S.T.A.L.K.E.R. Call of Pripyat. Sequel to the first game, S.T.A.L.K.E.R. Shadow of Chernobyl, CoP takes the universe they created and moves the story further in this engaging FPS RPG “open-world” game. It puts you back in the Zone as a Major of the Ukraine Security Service sent to investigate why a mission into the Zone failed in the previous game. Its a world full of mutants, various factions, anomalies, artifacts and more wonders to be discovered in the Zone. So, I hope you sit back and enjoy this review of S.T.A.L.K.E.R. Call of Pripyat.
If SoC was the wild west of the STALKER universe, CoP is definitely the “civilized” game of the two. My immediate impression of the game is that a LOT of fixing went into it. The care and attention that the devs behind STALKER put into the game is immediately noticeable with a cleaner interface, better mechanics and just an overall smoother feeling to the game. On a interesting side note, the CPU usage that the game uses is much less than what SOC used. But the flipside is that RAM usage is a lot higher but that isn’t helped by the Mod I’m using.
The mod I’m using this time around (recommended by MoonshineFox) is Atmosfear 3. It adds a more dynamic & varied weather system, high-res textures and more hazardous weather storms. I liked how they really made the emissions in the game sound threatening, which is saying something considering how they sounded/looked in the last game. The mod causes a higher RAM consumption. So if you ever play the game, you’ll probably want to get that one.
The game is more complete, better balanced, more variety and it has a clear development mission to it. That much is certain after playing through it. The storyline is solid and fairly straightforward. Although I did like that you could choose different paths that lead to certain consequences for people in the zone. Missions are no longer buggy and have a better variety and interest compared to before. The ability to modify your suits and weapons was also a nice change to see, making the game more RPG-like. My favorite gun had to be the railgun you picked up in the later part of the game, the sound it gave off was just cool.
This is the best looking open-world game I’ve ever played. The 235 screenshots I took of this game are proof of how much I enjoyed looking around. ;). The graphics in this game are beautiful. The face animations are a bit lacking, but I can’t fault it too hard considering the game’s age and that only now are videogames finally making acceptable facial animations. Clearly, the engine was improved they were using could put out some great looking locations and mutants. I’m also glad that the world feels more open with less loading issues that it’s predecessor had. I enjoyed looking at the Zone just as much as playing in it.
I like how exploration in this game is better and more rewarding. You have plenty of interesting areas to look around, people to meet and creepy as heck underground structures to freak out in. I noticed more of the exploration took place out in the zone more than in underground facilities, which is quite different from the previous game where it puts you through several “X Labs”. I was…less than enthusiastic to see Lab X8 in this game and it was paranoia inducing just as much as the last Labs in SoC. Heck, one of the Burers made a baby crying noise before I opened the door and then greeted me with a big old whiplash to my head and me dead.
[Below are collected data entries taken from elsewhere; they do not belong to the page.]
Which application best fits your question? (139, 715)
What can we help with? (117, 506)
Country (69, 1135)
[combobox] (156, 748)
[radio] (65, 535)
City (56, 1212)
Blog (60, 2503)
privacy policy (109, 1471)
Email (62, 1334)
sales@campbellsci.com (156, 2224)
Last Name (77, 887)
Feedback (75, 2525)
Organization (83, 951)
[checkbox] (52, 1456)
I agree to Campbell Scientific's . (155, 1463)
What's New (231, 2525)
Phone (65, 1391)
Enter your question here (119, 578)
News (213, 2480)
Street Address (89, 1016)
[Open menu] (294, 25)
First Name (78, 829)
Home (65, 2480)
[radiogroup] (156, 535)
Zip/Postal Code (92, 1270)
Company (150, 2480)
That was just creepy. In fact, it was that one pictured below.
My main disappointments with the game lies with how this game feels like a step back from the potential SoC had. Gone is the epic-feel that the previous game had, gone is driving vehicles in the zone, though granted that only worked in mods. Gone also are the risks to the NPCs, the zone changing around you and a few other things that I wished that the developers had put more effort into rather than stepping back.
The Zone feels static now. SoC felt alive and moving around you regardless of your actions. CoP seems to take a step back from that premise. Sure, the AI is improved and there are still roaming bands of NPCs, but I started to term those NPCs as red-shirts because any NPC with a mild sense of importance would be protected. In SoC, you could come across battles going on or the carnage of battles once fought. But despite some of the same things happening in this game, you didn’t care about saving any of the roaming NPCs because they were throw away and did little to affect your experience. It’s disappointing that they never pushed the development of this idea more. Granted, this is a problem that similar game developers face right now.
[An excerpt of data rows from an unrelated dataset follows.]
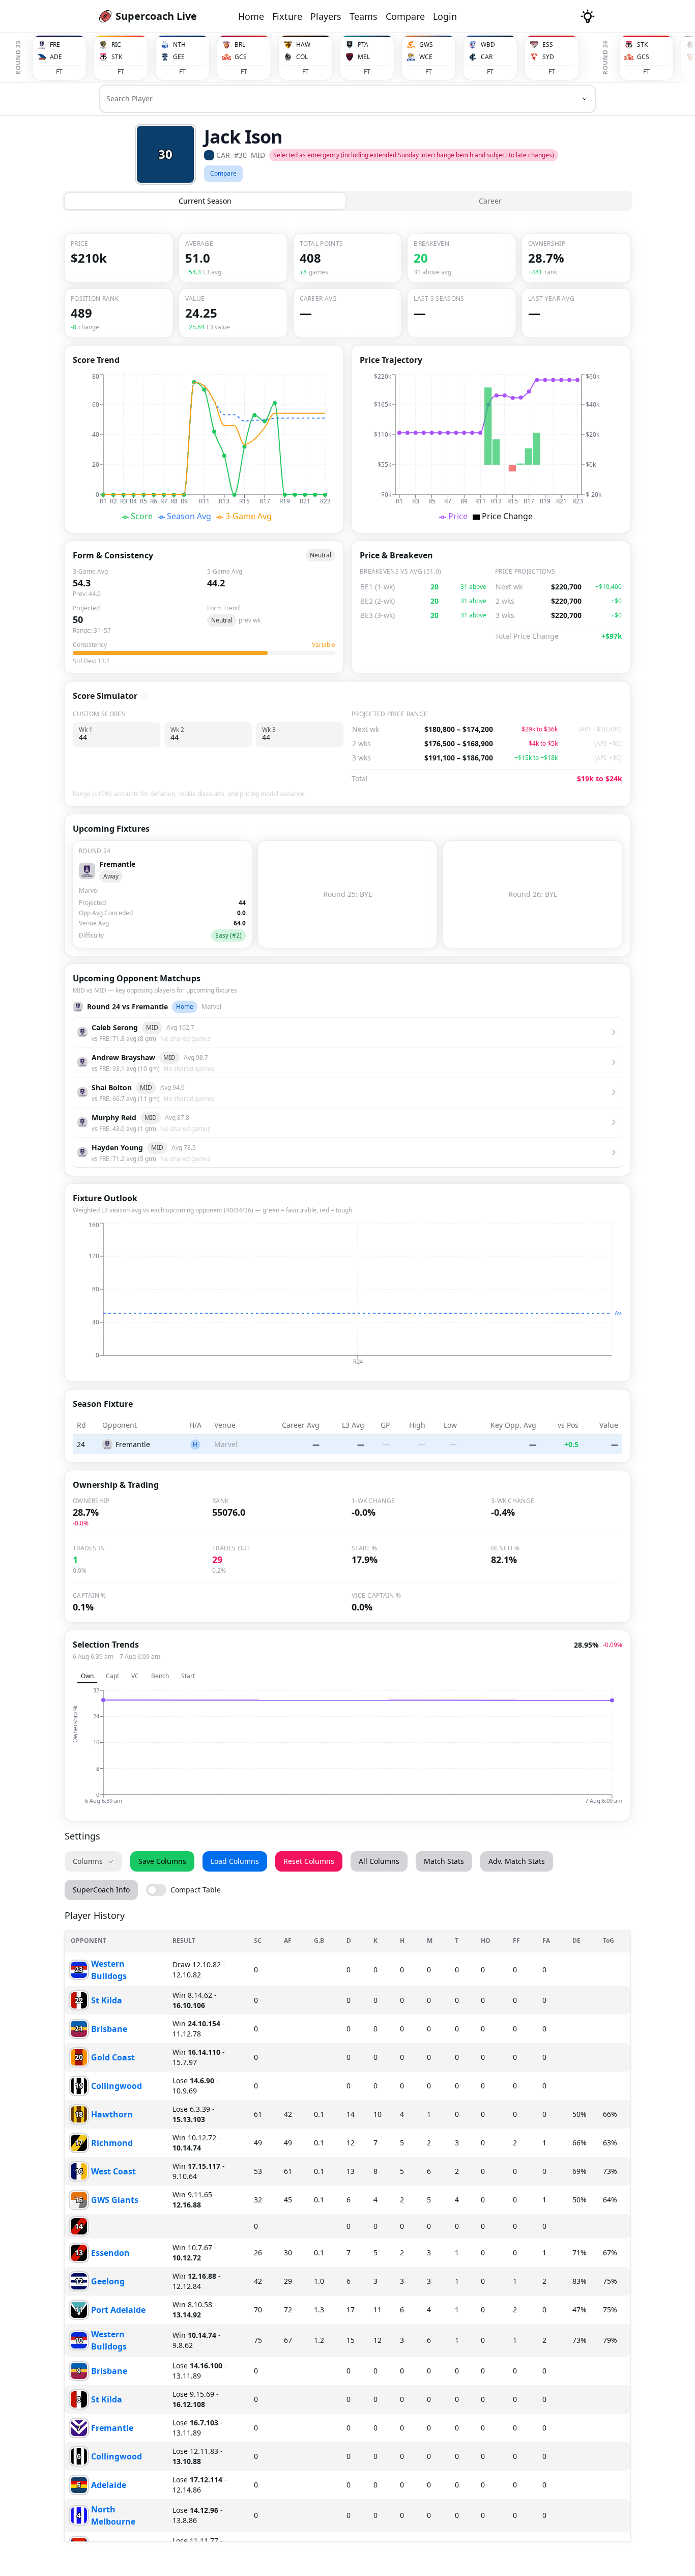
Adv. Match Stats (516, 1861)
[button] (59, 58)
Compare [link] (405, 16)
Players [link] (325, 16)
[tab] (205, 201)
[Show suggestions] (584, 99)
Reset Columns (308, 1861)
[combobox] (333, 103)
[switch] (183, 1890)
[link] (148, 16)
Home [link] (251, 16)
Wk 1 (86, 729)
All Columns (379, 1861)
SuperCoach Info (101, 1889)
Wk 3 (269, 729)
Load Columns (235, 1861)
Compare (223, 173)
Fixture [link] (287, 16)
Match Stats (444, 1861)
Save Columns (162, 1861)
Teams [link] (364, 16)
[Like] (107, 16)
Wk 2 (177, 729)
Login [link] (445, 16)
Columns (88, 1861)
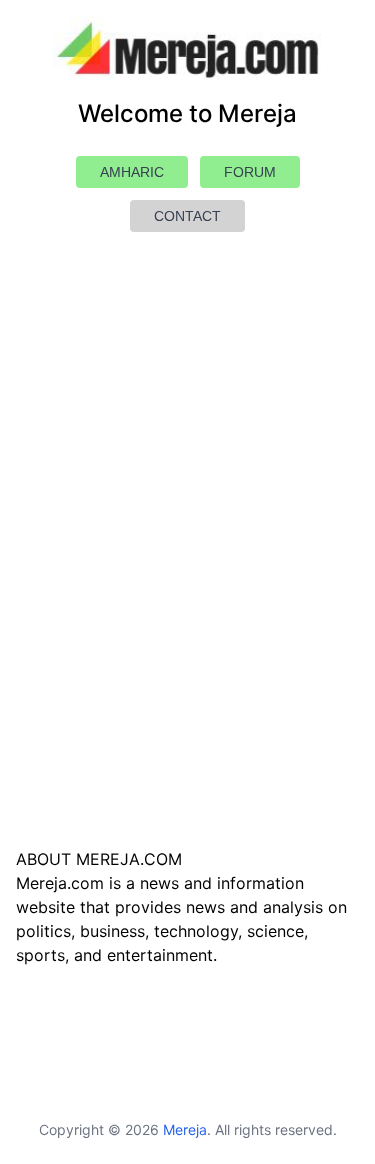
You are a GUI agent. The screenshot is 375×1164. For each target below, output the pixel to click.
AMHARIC (132, 172)
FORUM (250, 172)
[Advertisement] (187, 587)
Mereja (185, 1129)
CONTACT (187, 216)
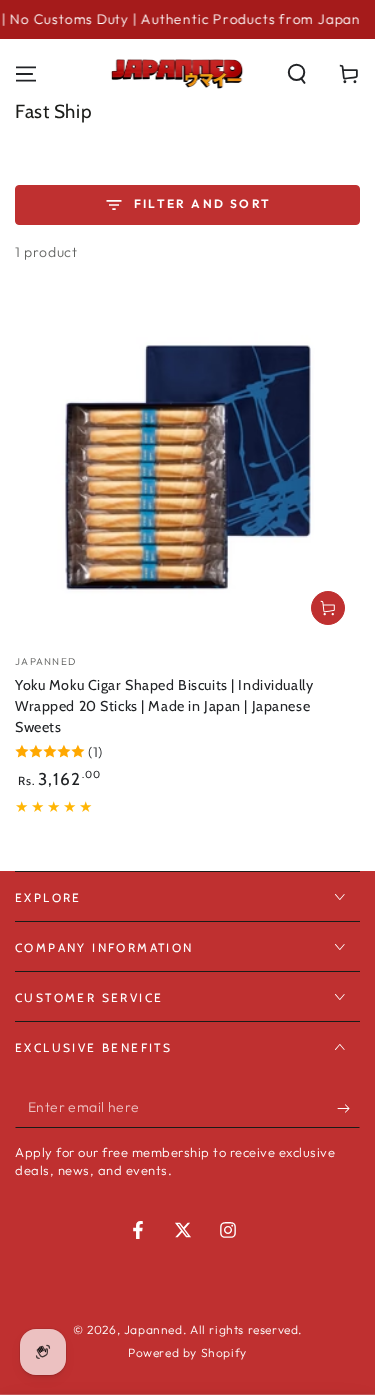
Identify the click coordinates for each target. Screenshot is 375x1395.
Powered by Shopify (187, 1352)
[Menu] (26, 74)
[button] (297, 74)
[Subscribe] (348, 1108)
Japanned (153, 1329)
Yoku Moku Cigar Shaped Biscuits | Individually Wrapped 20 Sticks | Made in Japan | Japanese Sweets (164, 706)
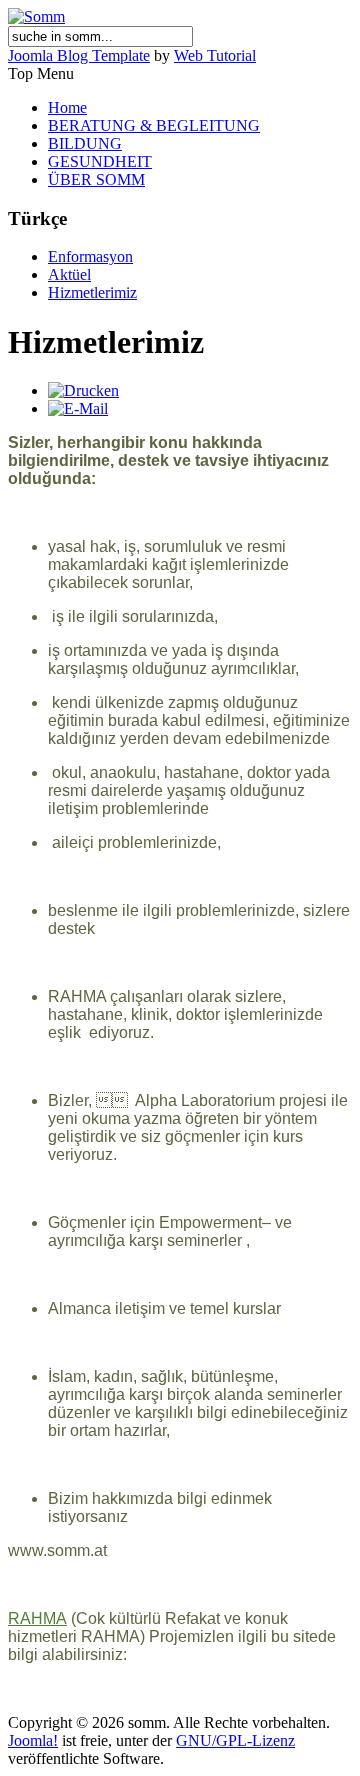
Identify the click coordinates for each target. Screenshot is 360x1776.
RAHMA (37, 1618)
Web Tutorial (215, 55)
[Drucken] (83, 390)
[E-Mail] (78, 408)
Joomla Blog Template (79, 55)
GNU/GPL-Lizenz (235, 1740)
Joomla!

Gone also is the feeling of change in the Zone at large. In SoC, when you shut off the Brain-Scorcher, the Zone felt like it changed around you. You had factions fighting in and around Chernobyl, mutants rampaging and other areas of the zone feeling a little bit more empty. The world in CoP largely stays in place. Your actions now usually just change some of the NPCs and their fate. Whether that is living or dying. What you do now has no real effect on the zone and that’s a disappointment. I was hoping that GSC would expand that idea of changes in the Zone in this game even a little bit compared to SoC but it seems they took a step back.
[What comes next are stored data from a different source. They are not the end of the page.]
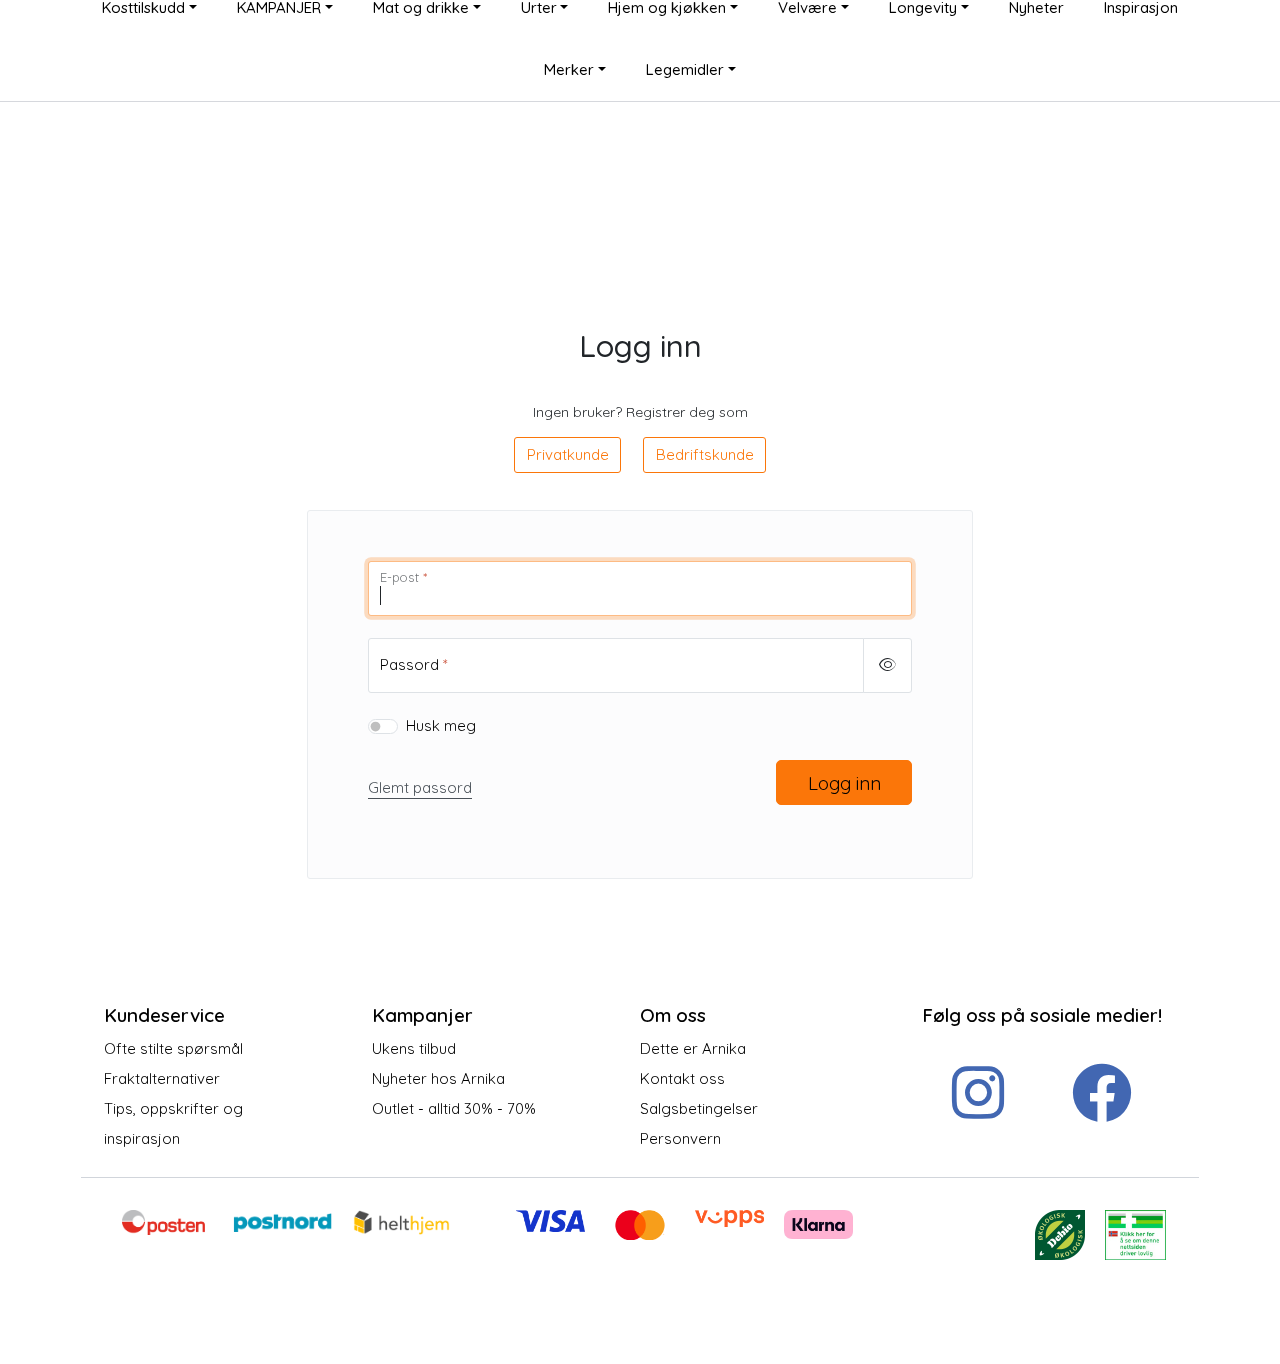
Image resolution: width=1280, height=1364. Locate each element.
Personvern (680, 1138)
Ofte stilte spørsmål (173, 1048)
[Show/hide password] (888, 665)
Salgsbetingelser (699, 1108)
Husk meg (441, 725)
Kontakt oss (682, 1078)
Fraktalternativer (162, 1078)
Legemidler (685, 69)
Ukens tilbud (414, 1048)
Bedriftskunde (705, 454)
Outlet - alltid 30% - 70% (454, 1108)
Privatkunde (568, 454)
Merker (569, 69)
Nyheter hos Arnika (438, 1078)
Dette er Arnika (693, 1048)
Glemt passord (420, 787)
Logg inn (844, 783)
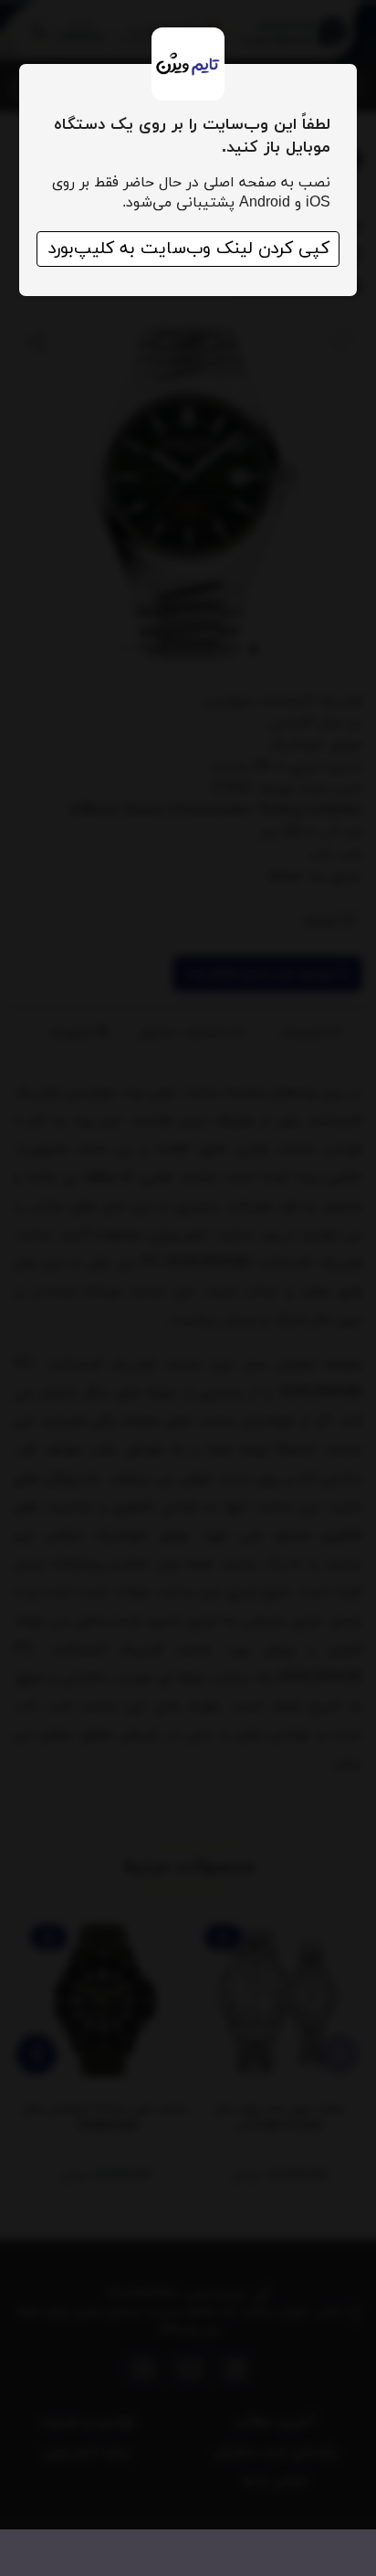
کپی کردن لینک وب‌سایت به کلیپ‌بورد (188, 249)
One irritation I have is with the weight system in the game. I felt like I could get too easily weighed down everytime I went out and getting slowed or completely stopped by stuff was just a minor annoyance I have. Granted, I can’t think of a better inventory in RPGs that has been made. True, this one was more flexible in its approach than the previous one and allowed you to add more space through modifications to your suit. They also changed it so that you couldn’t just sell any gun you came across, it had to be in good repair or the trader wouldn’t buy it and repairing usually costed too much to make any profit off of it. Which was a good idea, it gets rid of loot runs on the local bandit base to make money. I just wish when you were looting bodies it wasn’t quite so easy to pick up said guns on accident.
The tone of this game is very different to SoC. The last one constantly reminded you that this was a very horror-based, things will kill you at any turn that are far out of your league kind of a game. Whether that was the music, the Controllers and their hair-raising sound or just the NPCS interactions themselves. In CoP, the tone of the game is that of another world. This was reflected in the music and general presentation of the game which felt more muted to SoC more in-your-face presentation. Even walking around in the abandoned city of Chernobyl was a weighty experience, as if the ghosts of those that lived there would suddenly come out of the buildings that stood silently, a testament of what happened so many years ago. It was unnerving to walk around there, so silent and yet not… But, heh, I kept forgetting that the Zone was still on Earth and that there was another world beyond the borders of the Zone. Still, this isn’t a bad thing and it sets it apart from its previous game and I liked that.
That aside, S.T.A.L.K.E.R. Call of Pripyat is an engaging game in an beautiful world. I am really happy that I got introduced to this series. The journey has been exciting, terrifying and challenging all at the same time. I support original and unique endeavors and this series certainly has it in spades. I mean, how many games centered around Chernobyl do you run into? Very few, thats for sure. Its a great reminder of the dangers of Nuclear technology and this alternate future was very interesting. Despite my disappointments with the game, they didn’t overshadow the sheer fun I had with the game. And the game is largely clean of bugs or other issues as well in its vanilla state too. I have no doubt I will return to the Zone, whether it’s through a replay or a sequel remains to be seen. If your looking for an Open-World, RPG & FPS fun and thrilling game, then give the S.T.A.L.K.E.R. Series a look.